03. Masuk Ke Pintu Rahasia

112 13 3
                                    

Sebelum bel masuk untuk memulai jam kelima. Aku seperti biasanya mengobrol hal serius tentang kemarin malam. Ika dan Salsa bercerita tentang banyak hal tentang apa yang mereka berdua lihat di luar nalar.

"Kami melihat sapu terbang dan ada orang yang menunggangi sapu terbang itu. Wah, nggak nyangka seriusan. Aku kemarin ingin video secara jelas. Sayangnya ponselku low bat." cerita Ika panjang lebar mendengus sebal karena tidak bisa mengambil video tersebut padaku.

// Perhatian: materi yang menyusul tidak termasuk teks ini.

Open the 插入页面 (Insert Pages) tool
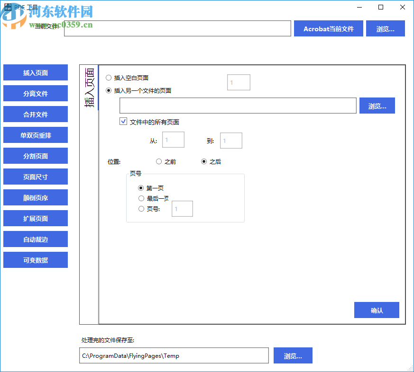This screenshot has height=372, width=414. [35, 72]
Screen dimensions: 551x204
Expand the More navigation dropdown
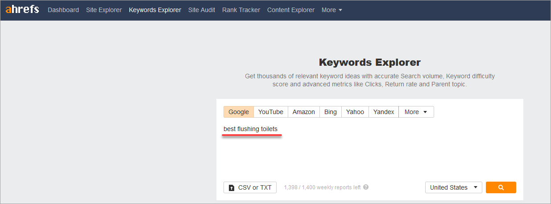332,10
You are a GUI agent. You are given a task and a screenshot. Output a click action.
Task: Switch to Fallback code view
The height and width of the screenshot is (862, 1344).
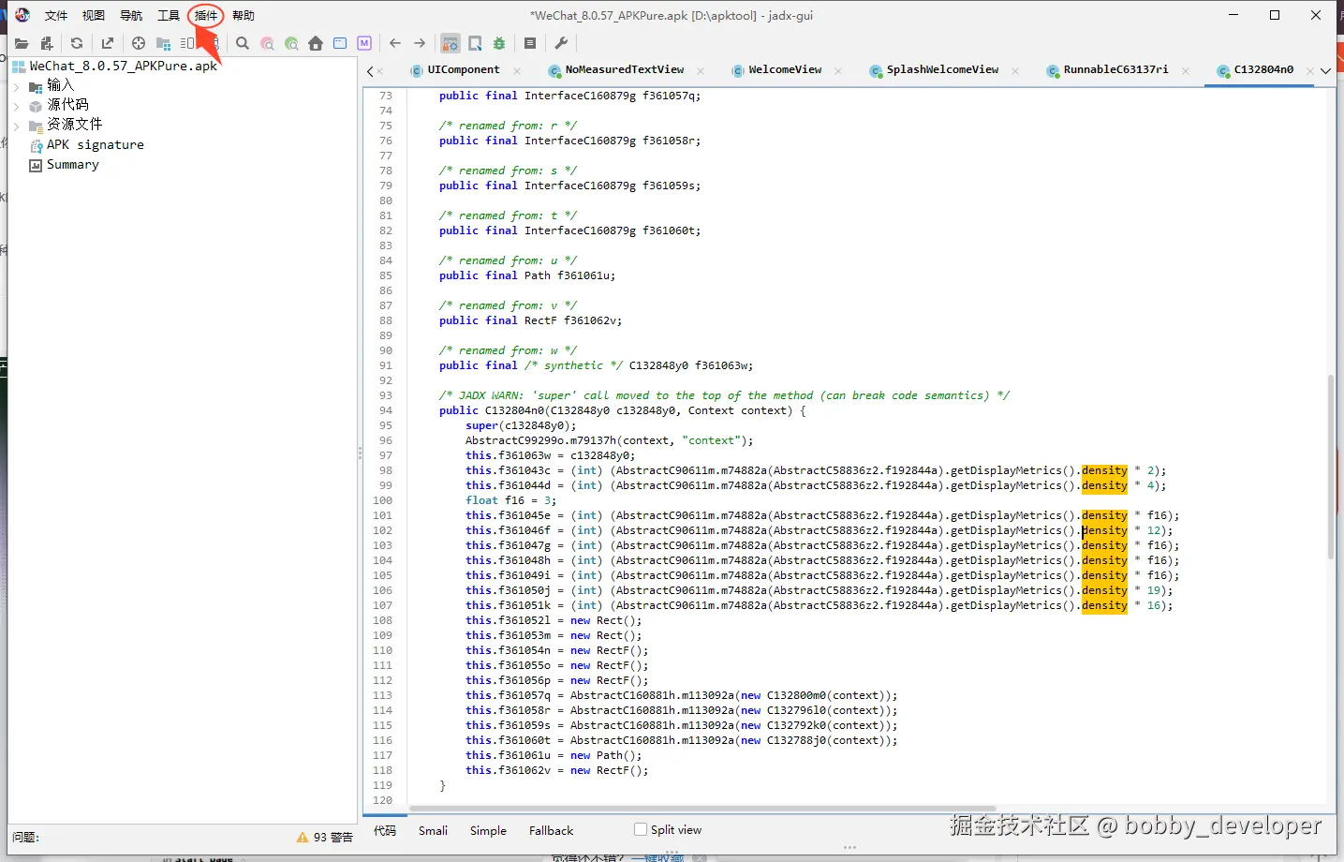point(551,831)
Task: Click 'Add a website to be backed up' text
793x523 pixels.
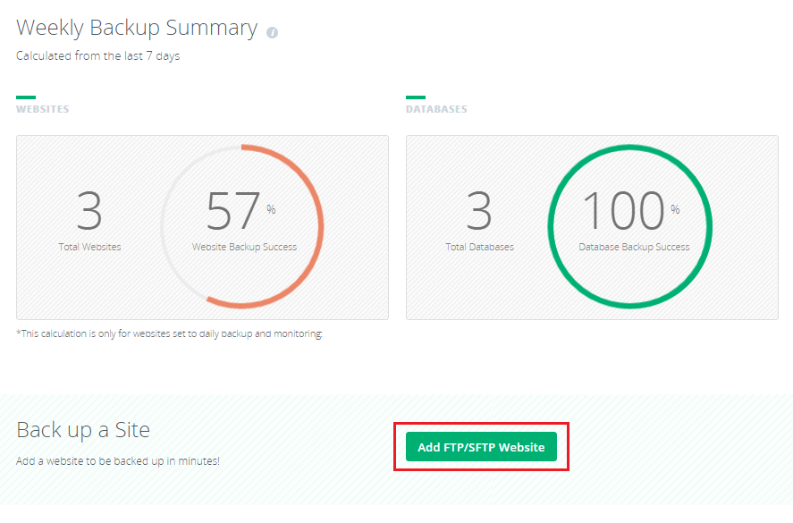Action: pyautogui.click(x=118, y=461)
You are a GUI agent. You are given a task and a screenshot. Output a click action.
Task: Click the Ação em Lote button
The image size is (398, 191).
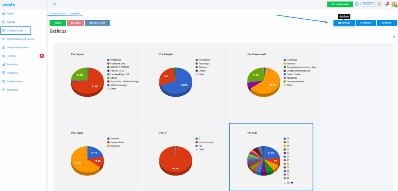[x=97, y=23]
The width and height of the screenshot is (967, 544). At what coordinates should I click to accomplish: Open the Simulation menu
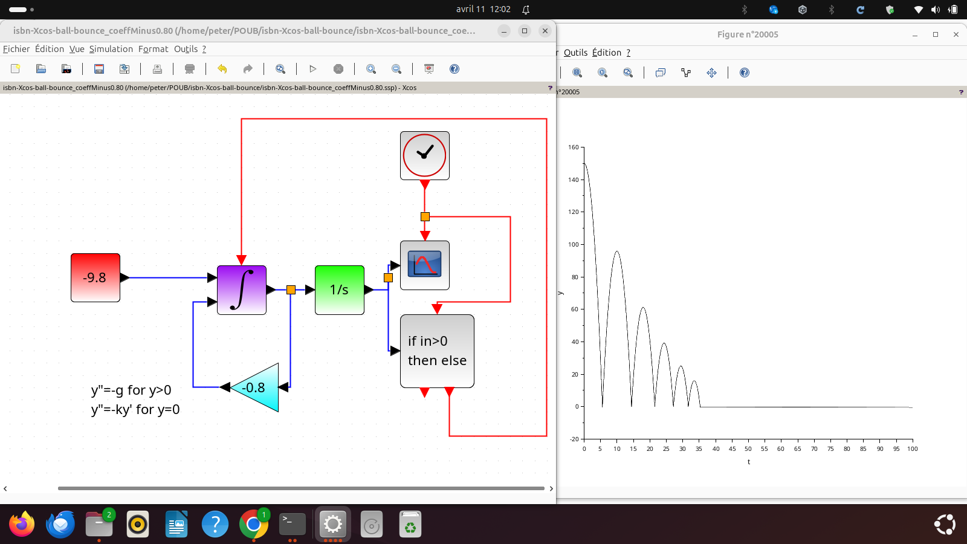point(111,49)
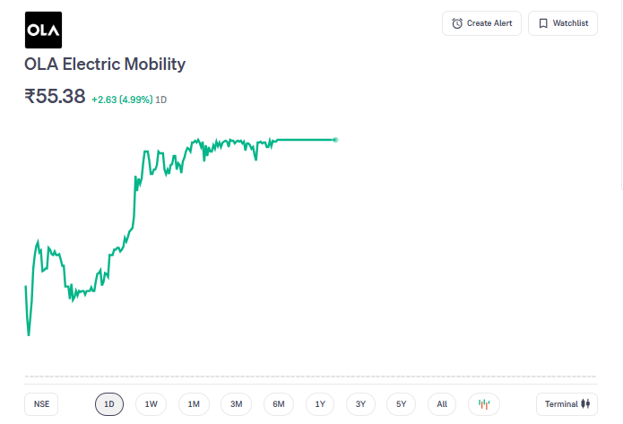
Task: Switch chart to 1M range
Action: (194, 404)
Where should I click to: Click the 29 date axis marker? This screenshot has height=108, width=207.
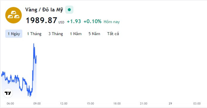coord(170,104)
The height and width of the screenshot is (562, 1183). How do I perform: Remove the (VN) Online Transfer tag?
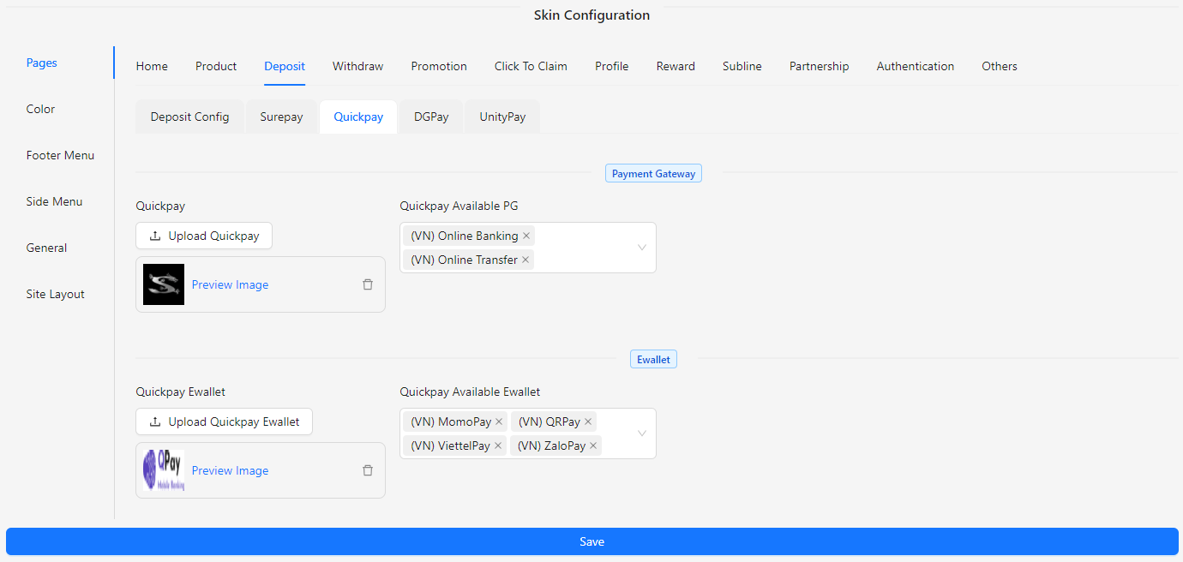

Aku ini memang tidak gampang percaya sama hal begituan dan herannya pikiranku langsung mengarah ke film fantasi yang sering aku tonton tentang sihir. Contohnya Harry Potter dan Fantastic Beasts. Salsa juga begitu dan menyakinkan diriku kalau apa yang mereka lihat itu murni tidak bohong.

"Kau percaya kan? Sheira?" tanya Ika padaku.

"Hmm," gumamku memegang dagu, berpikir tentang kebenaran cerita mereka berdua, ku lihat wajah mereka secara seksama. Tidak ada kebohongan sama sekali dan yakin kalau kejadian dilihatnya semalam memang nyata. Aku juga merasa aneh dan janggal malam kemarin, mengingatkan ku cerita Alan tentang sapu terbang.

"Bagaimana? Kau percaya?" tanya Ika lagi padaku. Mengangguk pelan sebagai jawaban iya.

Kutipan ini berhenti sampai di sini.